▶ _Exercise data_:
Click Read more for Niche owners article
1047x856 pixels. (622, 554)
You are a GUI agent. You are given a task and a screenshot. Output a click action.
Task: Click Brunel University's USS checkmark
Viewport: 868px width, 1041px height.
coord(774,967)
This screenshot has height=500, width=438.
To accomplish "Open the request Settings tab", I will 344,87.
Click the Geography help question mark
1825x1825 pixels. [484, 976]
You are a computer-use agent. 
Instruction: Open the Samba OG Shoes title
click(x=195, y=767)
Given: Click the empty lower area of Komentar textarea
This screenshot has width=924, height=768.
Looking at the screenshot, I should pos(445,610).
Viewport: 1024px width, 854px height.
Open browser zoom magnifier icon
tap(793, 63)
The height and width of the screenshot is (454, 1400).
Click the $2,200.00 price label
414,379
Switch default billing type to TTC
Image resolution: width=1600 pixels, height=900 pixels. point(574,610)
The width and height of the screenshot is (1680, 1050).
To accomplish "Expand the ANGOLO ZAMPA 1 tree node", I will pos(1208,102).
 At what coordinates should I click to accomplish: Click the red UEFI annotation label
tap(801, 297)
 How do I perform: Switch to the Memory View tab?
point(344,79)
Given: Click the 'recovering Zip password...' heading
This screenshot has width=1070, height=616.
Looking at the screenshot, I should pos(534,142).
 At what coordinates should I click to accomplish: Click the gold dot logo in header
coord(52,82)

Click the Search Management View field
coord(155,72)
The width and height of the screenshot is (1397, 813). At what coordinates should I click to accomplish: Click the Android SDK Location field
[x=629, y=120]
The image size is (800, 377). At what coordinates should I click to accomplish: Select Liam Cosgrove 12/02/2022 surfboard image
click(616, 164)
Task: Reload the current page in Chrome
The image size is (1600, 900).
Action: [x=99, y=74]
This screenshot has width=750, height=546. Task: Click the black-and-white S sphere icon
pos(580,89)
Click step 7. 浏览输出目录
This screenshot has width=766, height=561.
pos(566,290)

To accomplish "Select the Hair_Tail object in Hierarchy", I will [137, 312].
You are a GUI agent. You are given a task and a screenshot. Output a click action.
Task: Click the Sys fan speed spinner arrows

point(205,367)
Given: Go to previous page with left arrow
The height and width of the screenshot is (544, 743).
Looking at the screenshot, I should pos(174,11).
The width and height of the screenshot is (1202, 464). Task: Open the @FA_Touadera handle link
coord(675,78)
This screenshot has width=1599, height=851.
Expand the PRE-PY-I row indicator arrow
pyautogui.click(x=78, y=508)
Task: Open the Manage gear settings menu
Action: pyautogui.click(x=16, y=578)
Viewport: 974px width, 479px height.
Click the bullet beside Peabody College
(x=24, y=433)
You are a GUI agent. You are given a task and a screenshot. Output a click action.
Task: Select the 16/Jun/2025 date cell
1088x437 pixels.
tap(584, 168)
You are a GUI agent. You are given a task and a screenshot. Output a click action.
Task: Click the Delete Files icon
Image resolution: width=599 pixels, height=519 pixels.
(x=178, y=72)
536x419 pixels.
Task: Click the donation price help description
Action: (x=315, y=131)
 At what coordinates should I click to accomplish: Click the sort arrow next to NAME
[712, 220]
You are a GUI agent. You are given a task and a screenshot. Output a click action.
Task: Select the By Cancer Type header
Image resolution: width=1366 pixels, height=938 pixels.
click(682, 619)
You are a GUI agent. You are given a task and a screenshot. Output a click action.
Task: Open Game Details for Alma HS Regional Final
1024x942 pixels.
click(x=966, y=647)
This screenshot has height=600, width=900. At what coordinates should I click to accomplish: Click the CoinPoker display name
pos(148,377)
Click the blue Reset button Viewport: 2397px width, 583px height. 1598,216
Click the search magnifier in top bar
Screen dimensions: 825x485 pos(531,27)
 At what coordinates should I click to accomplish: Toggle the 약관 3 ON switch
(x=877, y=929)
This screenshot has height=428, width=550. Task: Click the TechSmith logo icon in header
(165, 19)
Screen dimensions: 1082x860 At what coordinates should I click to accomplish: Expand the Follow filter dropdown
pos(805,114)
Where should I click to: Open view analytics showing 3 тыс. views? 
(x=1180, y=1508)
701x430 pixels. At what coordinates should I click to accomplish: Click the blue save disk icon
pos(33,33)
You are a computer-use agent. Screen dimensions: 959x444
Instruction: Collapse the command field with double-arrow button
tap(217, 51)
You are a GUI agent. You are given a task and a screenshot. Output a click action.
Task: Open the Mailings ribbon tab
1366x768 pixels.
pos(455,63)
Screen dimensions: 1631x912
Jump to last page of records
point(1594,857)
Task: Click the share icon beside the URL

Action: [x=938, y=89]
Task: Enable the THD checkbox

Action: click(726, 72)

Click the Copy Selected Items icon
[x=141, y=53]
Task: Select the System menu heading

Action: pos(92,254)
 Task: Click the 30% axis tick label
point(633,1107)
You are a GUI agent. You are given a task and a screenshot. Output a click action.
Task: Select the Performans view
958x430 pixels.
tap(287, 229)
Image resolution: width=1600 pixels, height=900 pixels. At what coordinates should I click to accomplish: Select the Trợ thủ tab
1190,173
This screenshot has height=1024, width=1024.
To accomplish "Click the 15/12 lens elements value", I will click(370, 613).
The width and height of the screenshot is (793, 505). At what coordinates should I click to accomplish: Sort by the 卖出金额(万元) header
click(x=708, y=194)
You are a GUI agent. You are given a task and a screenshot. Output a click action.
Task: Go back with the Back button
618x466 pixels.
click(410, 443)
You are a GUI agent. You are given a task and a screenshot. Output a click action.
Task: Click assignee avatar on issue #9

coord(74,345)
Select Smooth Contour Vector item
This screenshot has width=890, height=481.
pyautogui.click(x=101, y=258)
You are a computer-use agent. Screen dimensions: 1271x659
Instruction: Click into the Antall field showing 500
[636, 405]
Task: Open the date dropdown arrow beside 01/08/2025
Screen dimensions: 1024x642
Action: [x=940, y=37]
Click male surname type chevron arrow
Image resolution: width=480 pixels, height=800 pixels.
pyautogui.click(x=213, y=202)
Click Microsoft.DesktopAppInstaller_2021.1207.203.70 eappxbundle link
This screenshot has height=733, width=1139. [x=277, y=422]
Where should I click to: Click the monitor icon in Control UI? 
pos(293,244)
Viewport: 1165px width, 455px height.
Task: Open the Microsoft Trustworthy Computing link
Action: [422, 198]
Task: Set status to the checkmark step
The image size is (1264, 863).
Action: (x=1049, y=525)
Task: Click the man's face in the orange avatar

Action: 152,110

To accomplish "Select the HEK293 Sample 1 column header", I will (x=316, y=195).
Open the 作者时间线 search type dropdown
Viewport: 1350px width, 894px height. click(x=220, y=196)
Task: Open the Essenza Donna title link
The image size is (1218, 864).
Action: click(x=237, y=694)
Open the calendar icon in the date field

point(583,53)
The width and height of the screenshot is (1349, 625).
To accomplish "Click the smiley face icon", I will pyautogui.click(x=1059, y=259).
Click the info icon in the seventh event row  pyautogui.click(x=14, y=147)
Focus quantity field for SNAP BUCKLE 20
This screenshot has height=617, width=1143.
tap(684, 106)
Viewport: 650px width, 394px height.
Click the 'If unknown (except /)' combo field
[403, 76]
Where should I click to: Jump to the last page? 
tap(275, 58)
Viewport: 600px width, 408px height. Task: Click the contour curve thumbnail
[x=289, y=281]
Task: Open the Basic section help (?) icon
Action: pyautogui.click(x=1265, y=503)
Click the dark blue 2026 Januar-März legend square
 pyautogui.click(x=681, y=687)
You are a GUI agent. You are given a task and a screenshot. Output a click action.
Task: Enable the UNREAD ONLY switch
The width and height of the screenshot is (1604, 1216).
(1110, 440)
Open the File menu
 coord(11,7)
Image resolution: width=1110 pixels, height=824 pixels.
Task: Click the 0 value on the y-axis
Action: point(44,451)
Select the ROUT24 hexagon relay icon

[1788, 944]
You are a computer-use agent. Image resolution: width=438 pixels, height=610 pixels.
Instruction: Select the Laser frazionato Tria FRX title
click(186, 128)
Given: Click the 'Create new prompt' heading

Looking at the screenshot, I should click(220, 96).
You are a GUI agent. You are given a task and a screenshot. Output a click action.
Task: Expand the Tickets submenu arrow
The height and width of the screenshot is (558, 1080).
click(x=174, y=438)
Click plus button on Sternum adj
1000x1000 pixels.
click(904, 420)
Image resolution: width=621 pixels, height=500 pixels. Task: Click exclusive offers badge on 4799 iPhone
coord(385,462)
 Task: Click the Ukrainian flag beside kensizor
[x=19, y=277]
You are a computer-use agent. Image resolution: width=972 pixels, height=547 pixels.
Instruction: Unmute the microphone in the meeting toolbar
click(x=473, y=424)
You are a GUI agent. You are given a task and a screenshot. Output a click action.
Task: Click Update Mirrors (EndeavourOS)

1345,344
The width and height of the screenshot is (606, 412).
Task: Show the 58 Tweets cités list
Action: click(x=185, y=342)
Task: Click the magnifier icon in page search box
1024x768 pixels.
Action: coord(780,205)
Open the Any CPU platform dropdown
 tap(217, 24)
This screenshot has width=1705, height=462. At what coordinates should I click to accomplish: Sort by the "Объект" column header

▶ _Assignment_:
Every line from the start of the material above through the line that contains "The width and height of the screenshot is (1680, 1050)." must be written out exactly, with both ends included.

▶ _Response to this task_:
Click Read more for Niche owners article
1047x856 pixels. (622, 554)
You are a GUI agent. You are given a task and a screenshot. Output a click action.
Task: Click Brunel University's USS checkmark
Viewport: 868px width, 1041px height.
coord(774,967)
This screenshot has height=500, width=438.
To accomplish "Open the request Settings tab", I will 344,87.
Click the Geography help question mark
1825x1825 pixels. [484, 976]
You are a computer-use agent. 
Instruction: Open the Samba OG Shoes title
click(x=195, y=767)
Given: Click the empty lower area of Komentar textarea
This screenshot has width=924, height=768.
Looking at the screenshot, I should pos(445,610).
Viewport: 1024px width, 854px height.
Open browser zoom magnifier icon
tap(793, 63)
The height and width of the screenshot is (454, 1400).
Click the $2,200.00 price label
414,379
Switch default billing type to TTC
Image resolution: width=1600 pixels, height=900 pixels. point(574,610)
The width and height of the screenshot is (1680, 1050).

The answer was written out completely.